Robust Composition: Towards a Unified Approach to Access Control and Concurrency Control

Reference

Miller, Mark Samuel. Robust Composition: Towards a Unified Approach to Access Control and Concurrency Control. PhD Dissertation, Johns Hopkins University, May 2006. Advisor: Jonathan S. Shapiro. Readers: Scott Smith, Yair Amir. URL

Summary

Mark Miller’s dissertation is the foundational synthesis of the object-capability tradition. It argues that the act of composing separately written programs so that they cooperate rather than destructively interfere is the fundamental problem that has limited the scale and functionality of software systems. The thesis proposes a unified framework that binds together access control and concurrency control as two faces of the same compositional discipline: each message send is at once an authority-propagation event and a concurrency-interleaving event, and both must be disciplined together if we are to compose code written by mutually suspicious authors on mutually suspicious machines.

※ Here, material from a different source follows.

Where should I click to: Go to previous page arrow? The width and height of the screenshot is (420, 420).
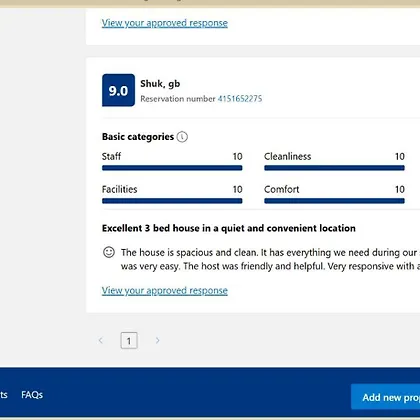tap(101, 340)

Miller extends decades of object-oriented progress from its comfortable setting (sequential, single-machine, benign components) to the hostile general case: concurrent, distributed, and potentially malicious components. The vehicles for this are the E programming language - a distributed, persistent, object-capability language built around vats, near/far references, eventual-send, promise pipelining, and CapTP - and CapDesk, a virus-safe desktop built in E. Together E and CapDesk form working embodiments of the thesis: authority is only granted by reference-passing along the message graph, and concurrency hazards (deadlock, non-determinism, plan interference) are tamed by the communicating-event-loop / vat model rather than by shared-memory locks.

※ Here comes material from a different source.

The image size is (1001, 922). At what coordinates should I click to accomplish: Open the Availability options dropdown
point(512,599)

The dissertation pulls together and formalises the lineage from Dennis & Van Horn, Hardy’s confused deputy, KeyKOS/EROS, Actor-model eventual send, and the SPKI/Granovetter diagram tradition, and it is by far the most-cited reference for object-capability security. Its substantive chapters cover attenuating authority, distributed concurrency control, promise pipelining, the “excess authority as gateway to abuse” argument, and the POLA design discipline.

Key Ideas

Unification of access and concurrency control: both are consequences of disciplining what one object can do to another across a message send.
Object-capability model: authority == what references you hold; “only connectivity begets connectivity.”
Vats and communicating event loops: each vat is a single-threaded turn-taking event loop; cross-vat calls are eventual sends returning promises.
Promise pipelining: chained messages to not-yet-resolved promises reduce round-trips and compose naturally as plans.
CapTP: the cryptographic capability transport protocol that preserves object-capability semantics across mutually-suspicious machines.
Defensive consistency: an object defends its own invariants against arbitrary clients.
POLA as design discipline: hand out only the authority actually needed for each delegation.
CapDesk: demonstrates that a virus-safe desktop is achievable by threading object-capabilities through the UI/shell layer (powerboxes, caplets).

Connections

The Heart of Spritely - Distributed Objects and Capability Security - Spritely is the direct modern successor carrying Miller’s E design forward into Goblins/Guile.
E Language - E is the concrete language Miller designs and evaluates here.
CapTP - Miller’s distributed capability transport, specified in detail.
Capability Security and Object Capability Security - this thesis is the canonical statement of the ocap model.
Ambient Authority - Miller’s thesis is the source of the modern critique of ambient authority.
Confused Deputy - Miller reframes Hardy’s confused-deputy problem as a composition failure.
Principle of Least Authority - POLA is given its definitive formulation here.
Distributed Security - the thesis generalises ocap security to distributed settings.
Security Kernel Lambda Calculus - close kin in the formal-ocap tradition.
A Universal Modular Actor Formalism for Artificial Intelligence - the Actor model is one of E’s direct intellectual ancestors.
Actor Model - vats and eventual sends are the ocap-refined descendants of Hewitt’s actors.
Vat Model - the vat abstraction is introduced and justified here.
Promise Pipelining - Miller gives the definitive account of pipelining in this thesis.

Conceptual Contribution

Robust composition - the ability to combine separately authored components into a system whose aggregate behaviour is only what each party is actually willing to be party to - requires disciplining both authority propagation and concurrency interleaving in the same act of message send. Object-capability languages with vat-based event loops, promise pipelining, and CapTP provide the first unified framework for such robust composition across mutually suspicious, distributed, concurrent components.